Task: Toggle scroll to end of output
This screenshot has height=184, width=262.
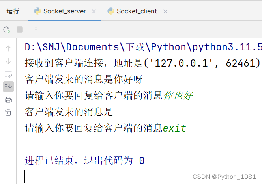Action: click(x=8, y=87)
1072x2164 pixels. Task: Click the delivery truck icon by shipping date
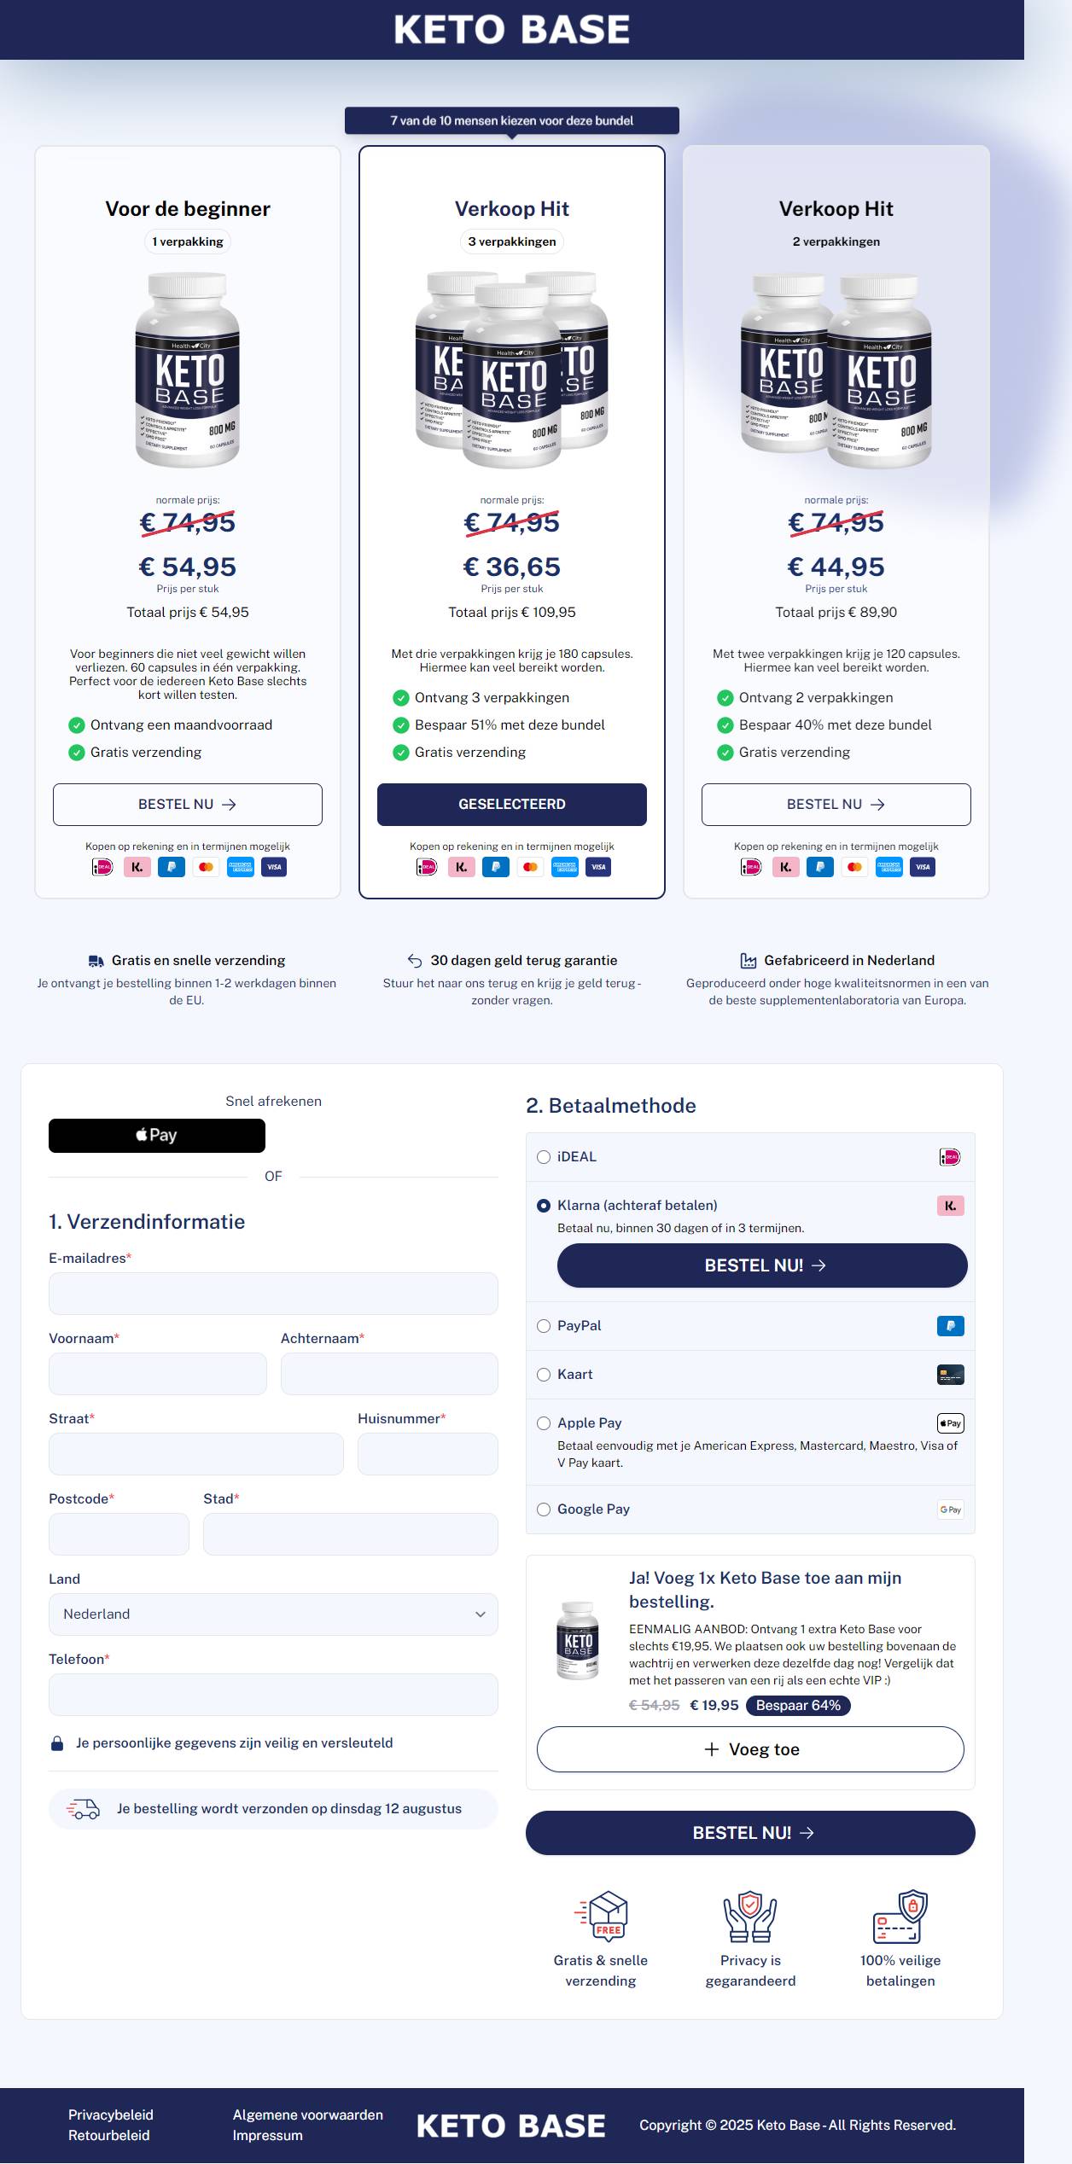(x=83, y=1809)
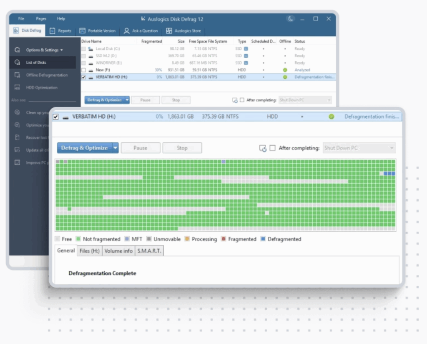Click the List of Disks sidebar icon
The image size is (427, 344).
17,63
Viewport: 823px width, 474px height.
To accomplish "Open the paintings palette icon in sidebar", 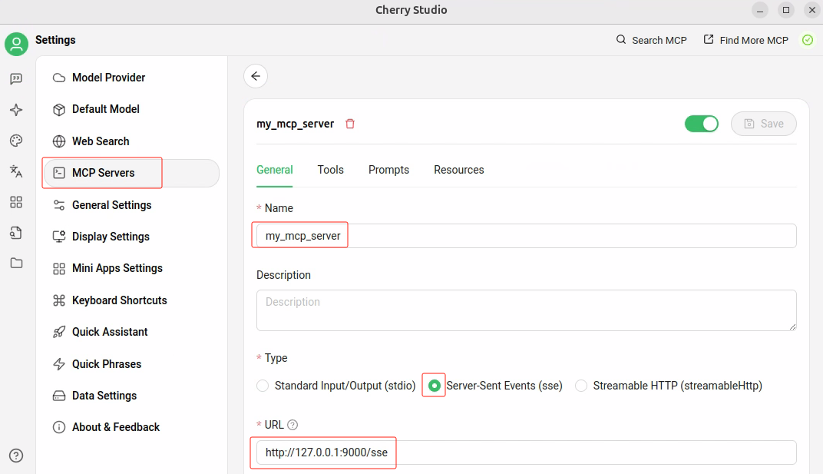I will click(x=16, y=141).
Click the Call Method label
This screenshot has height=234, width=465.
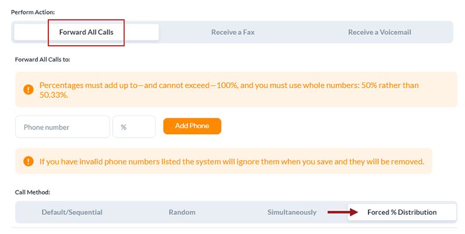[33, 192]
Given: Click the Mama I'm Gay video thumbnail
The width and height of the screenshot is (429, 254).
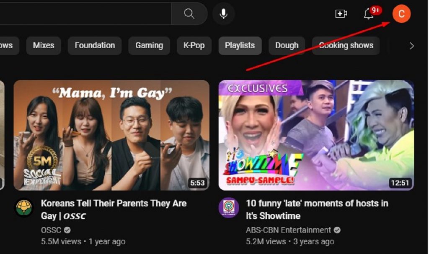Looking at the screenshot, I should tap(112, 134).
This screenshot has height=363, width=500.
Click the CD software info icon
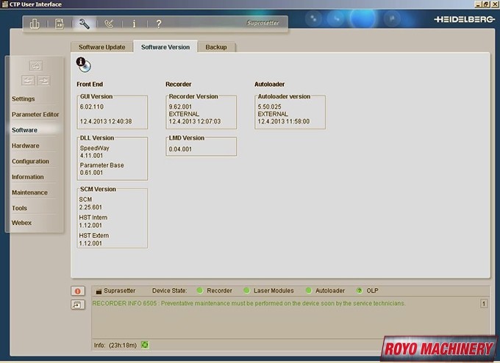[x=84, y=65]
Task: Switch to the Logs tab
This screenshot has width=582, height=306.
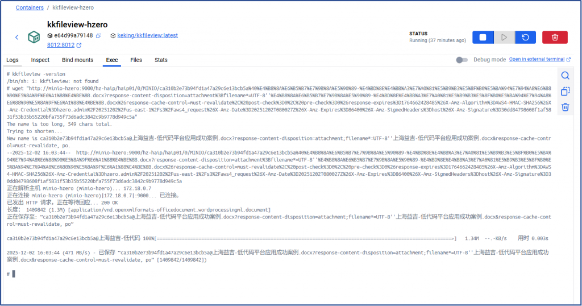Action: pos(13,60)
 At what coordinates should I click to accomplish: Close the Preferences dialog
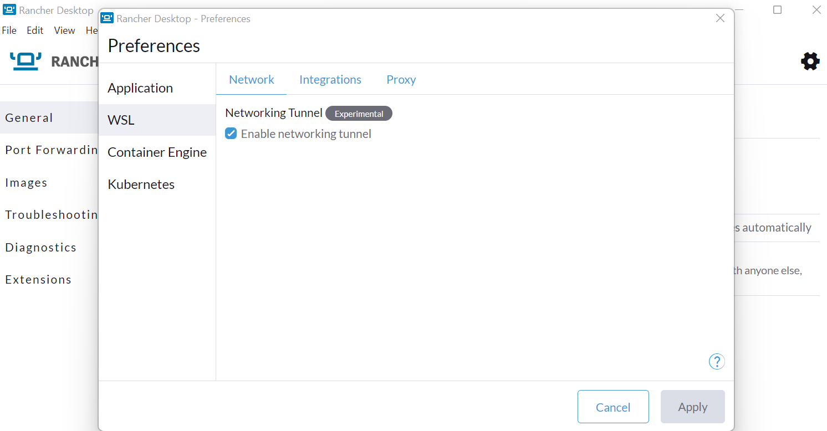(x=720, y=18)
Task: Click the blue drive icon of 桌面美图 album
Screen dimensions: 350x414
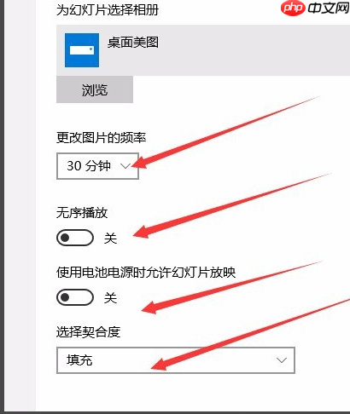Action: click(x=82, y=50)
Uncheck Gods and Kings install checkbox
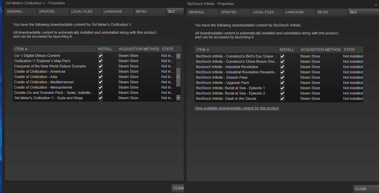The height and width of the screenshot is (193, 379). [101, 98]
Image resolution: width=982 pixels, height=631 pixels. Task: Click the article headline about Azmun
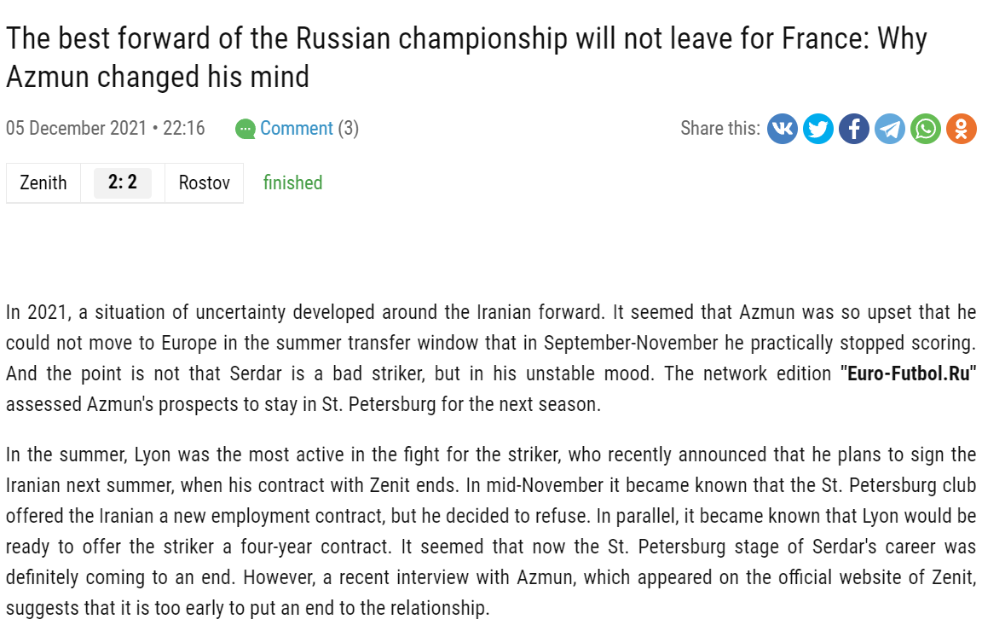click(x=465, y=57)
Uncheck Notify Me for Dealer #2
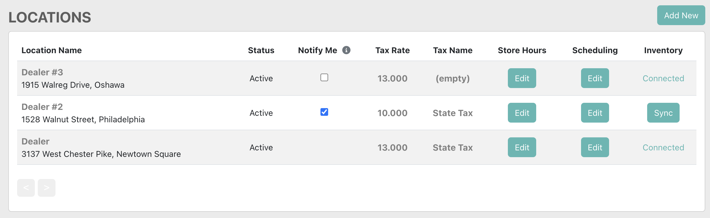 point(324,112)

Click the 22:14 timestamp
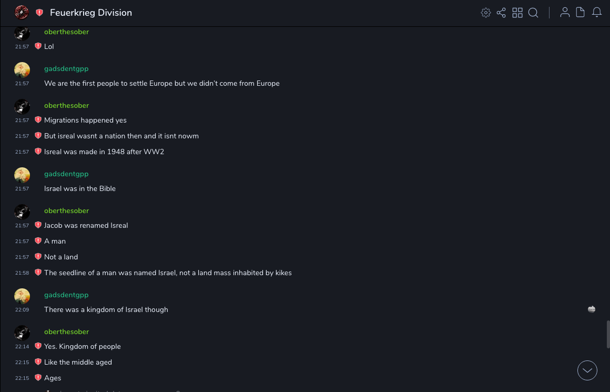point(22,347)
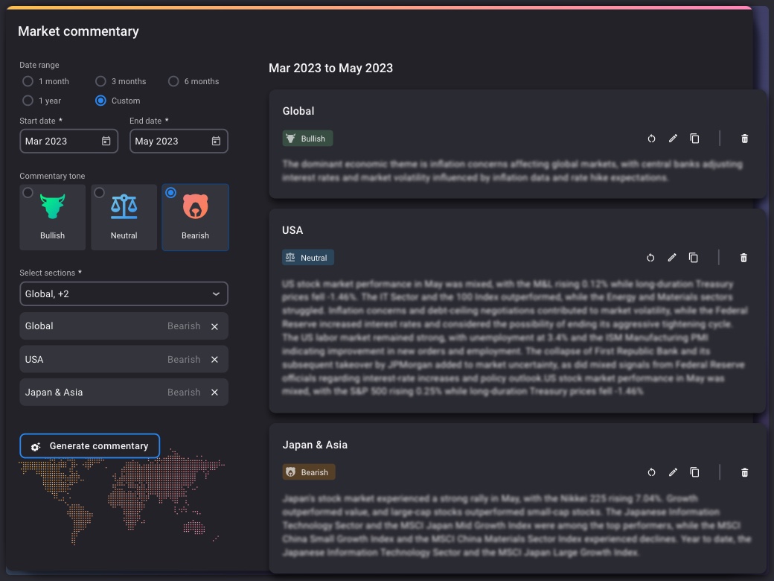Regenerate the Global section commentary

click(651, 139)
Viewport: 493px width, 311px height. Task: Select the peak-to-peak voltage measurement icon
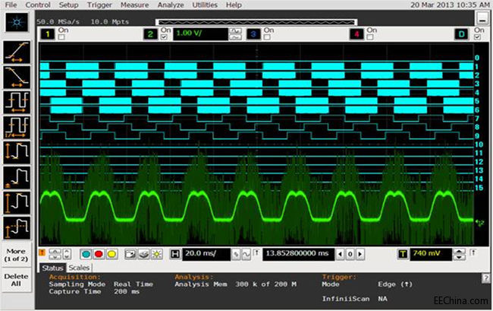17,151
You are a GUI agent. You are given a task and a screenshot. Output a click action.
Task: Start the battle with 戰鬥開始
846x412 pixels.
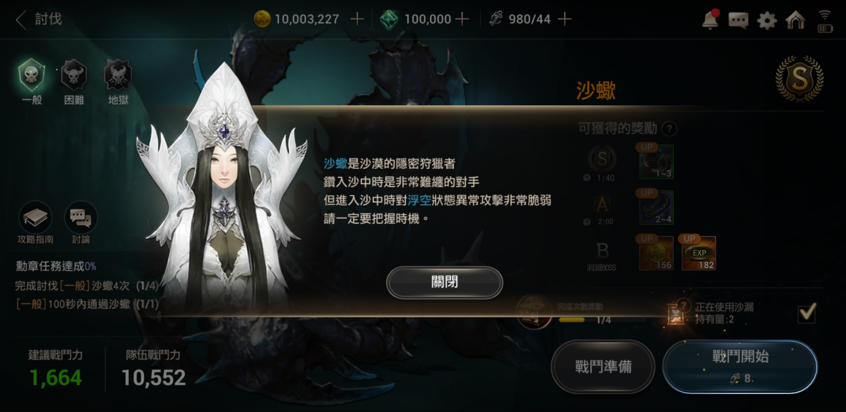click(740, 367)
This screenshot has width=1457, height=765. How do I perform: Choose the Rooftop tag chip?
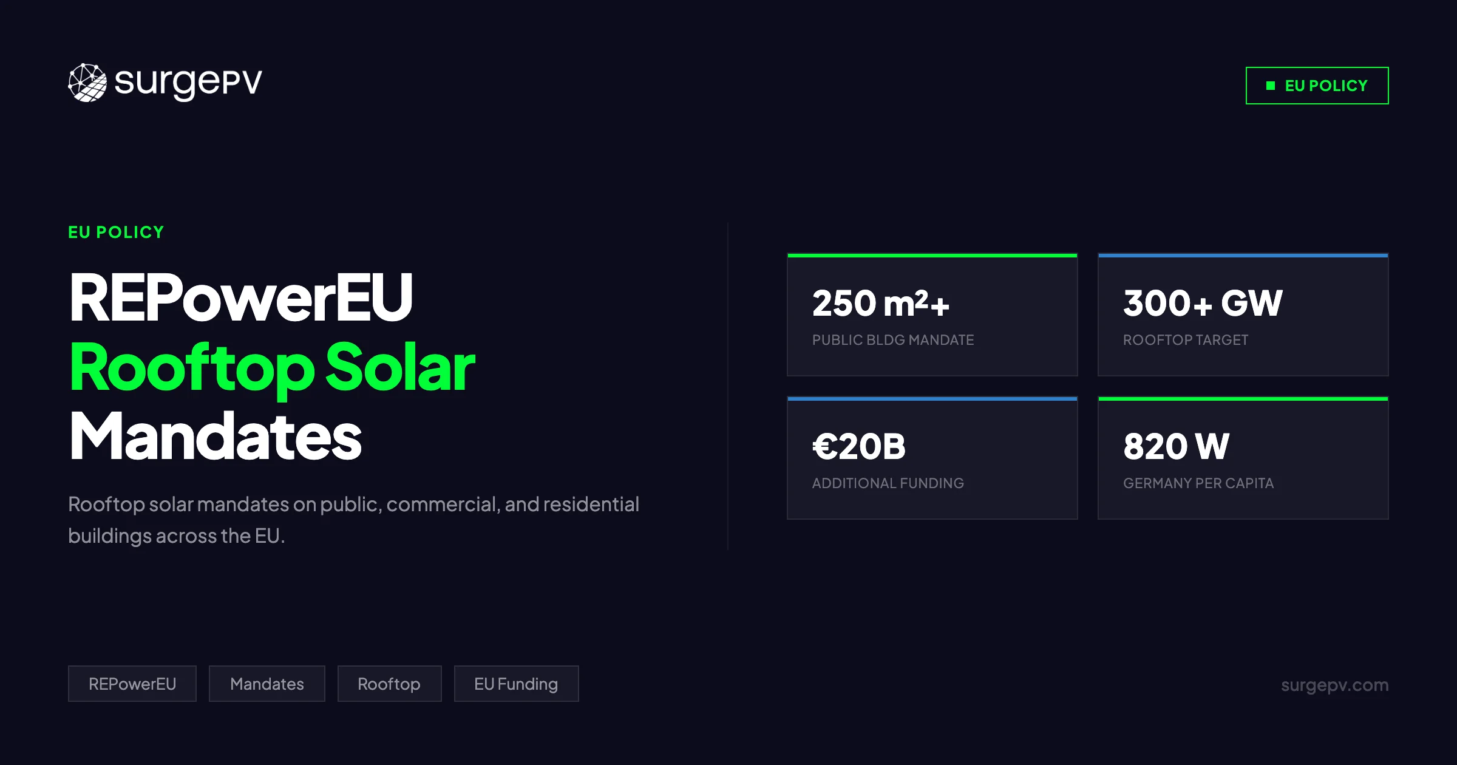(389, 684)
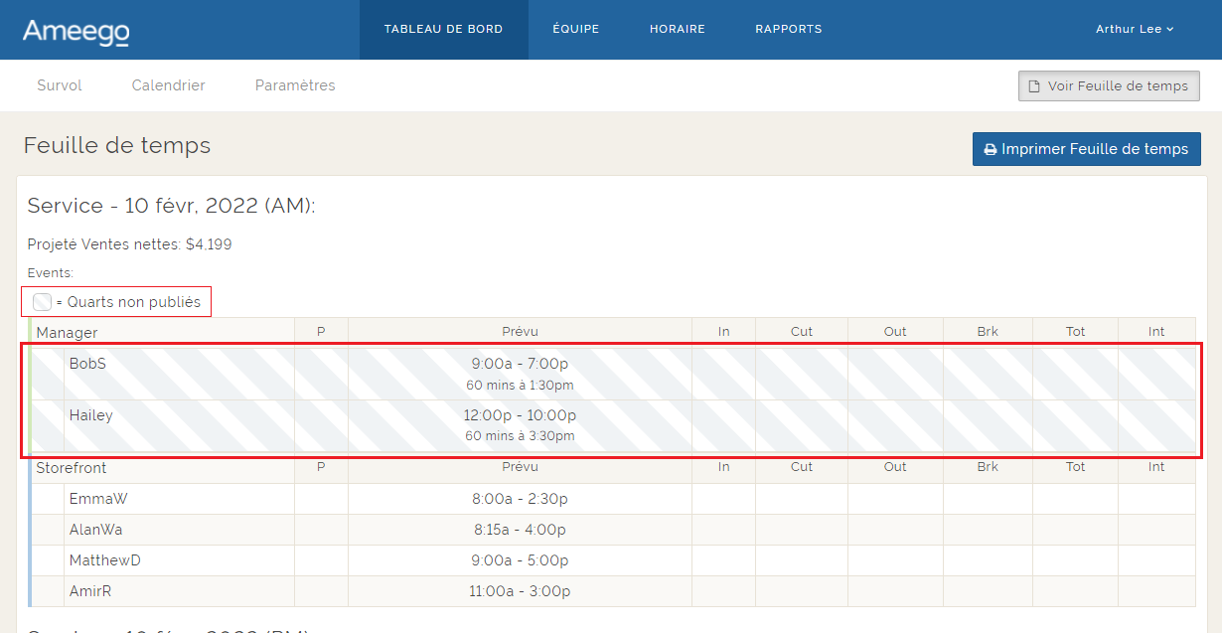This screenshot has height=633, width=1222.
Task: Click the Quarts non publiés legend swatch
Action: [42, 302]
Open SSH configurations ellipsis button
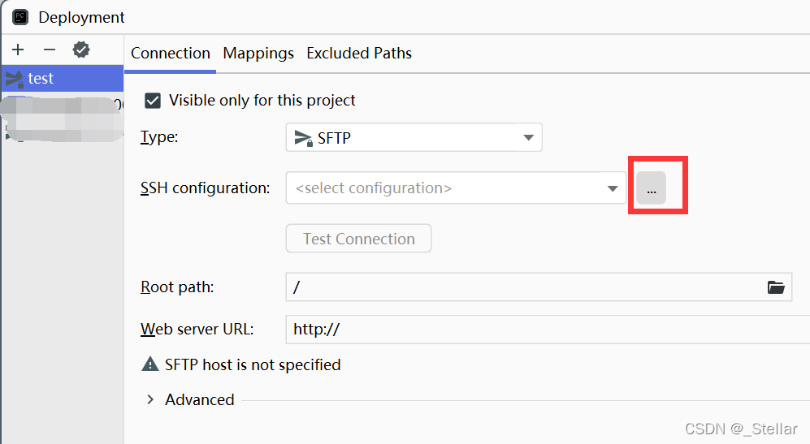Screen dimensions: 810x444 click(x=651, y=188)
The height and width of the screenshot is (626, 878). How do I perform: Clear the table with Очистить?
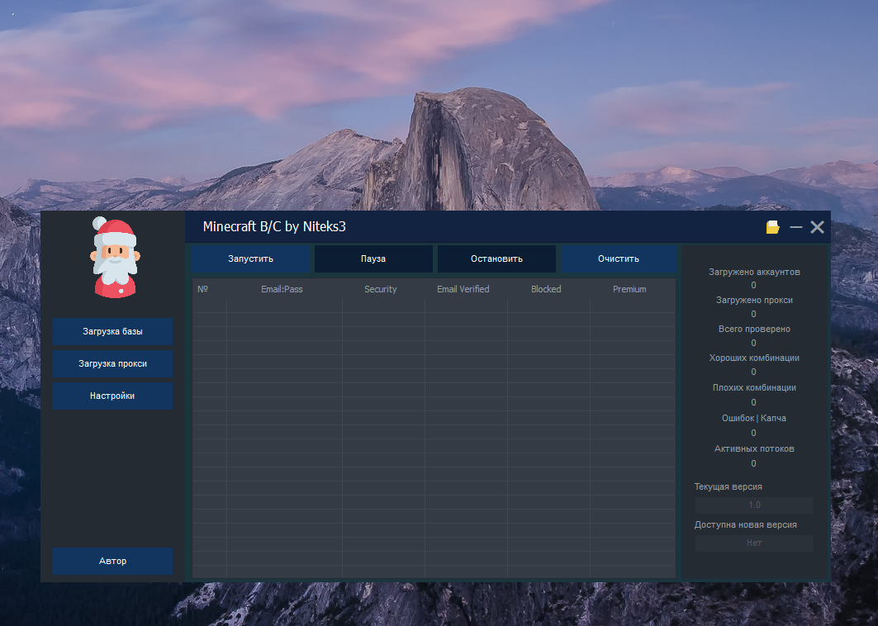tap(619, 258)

=====

Return exactly the lines starting at the line with "Click the Call Method label" and ending at the last line of the listing, both ends included; pictures are to be left out.

> [Result for this task]
Click the Call Method label
This screenshot has height=234, width=465.
[33, 192]
Given: Click the Mama I'm Gay video thumbnail
The width and height of the screenshot is (429, 254).
Looking at the screenshot, I should tap(112, 134).
This screenshot has height=363, width=500.
Click the CD software info icon
[x=84, y=65]
Task: Switch to the Logs tab
This screenshot has width=582, height=306.
Action: pos(13,60)
 At what coordinates should I click to accomplish: Close the Preferences dialog
(x=720, y=18)
Task: Click the blue drive icon of 桌面美图 album
Screen dimensions: 350x414
Action: click(x=82, y=50)
Uncheck Gods and Kings install checkbox
The height and width of the screenshot is (193, 379). [101, 98]
Image resolution: width=982 pixels, height=631 pixels. Task: Click the article headline about Azmun
click(x=465, y=57)
Uncheck Notify Me for Dealer #2
 point(324,112)

Click the 22:14 timestamp
point(22,347)
Regenerate the Global section commentary

click(651, 139)
Viewport: 493px width, 311px height. Task: Select the peak-to-peak voltage measurement icon
17,151
You are a GUI agent. You are given a task and a screenshot. Output a click action.
Task: Start the battle with 戰鬥開始
846x412 pixels.
click(740, 367)
This screenshot has width=1457, height=765. How do I perform: Choose the Rooftop tag chip?
(389, 684)
This screenshot has height=633, width=1222.
Task: Click the Quarts non publiés legend swatch
Action: [42, 302]
Open SSH configurations ellipsis button
Screen dimensions: 810x444 click(x=651, y=188)
The height and width of the screenshot is (626, 878). How do I perform: Clear the table with Очистить?
tap(619, 258)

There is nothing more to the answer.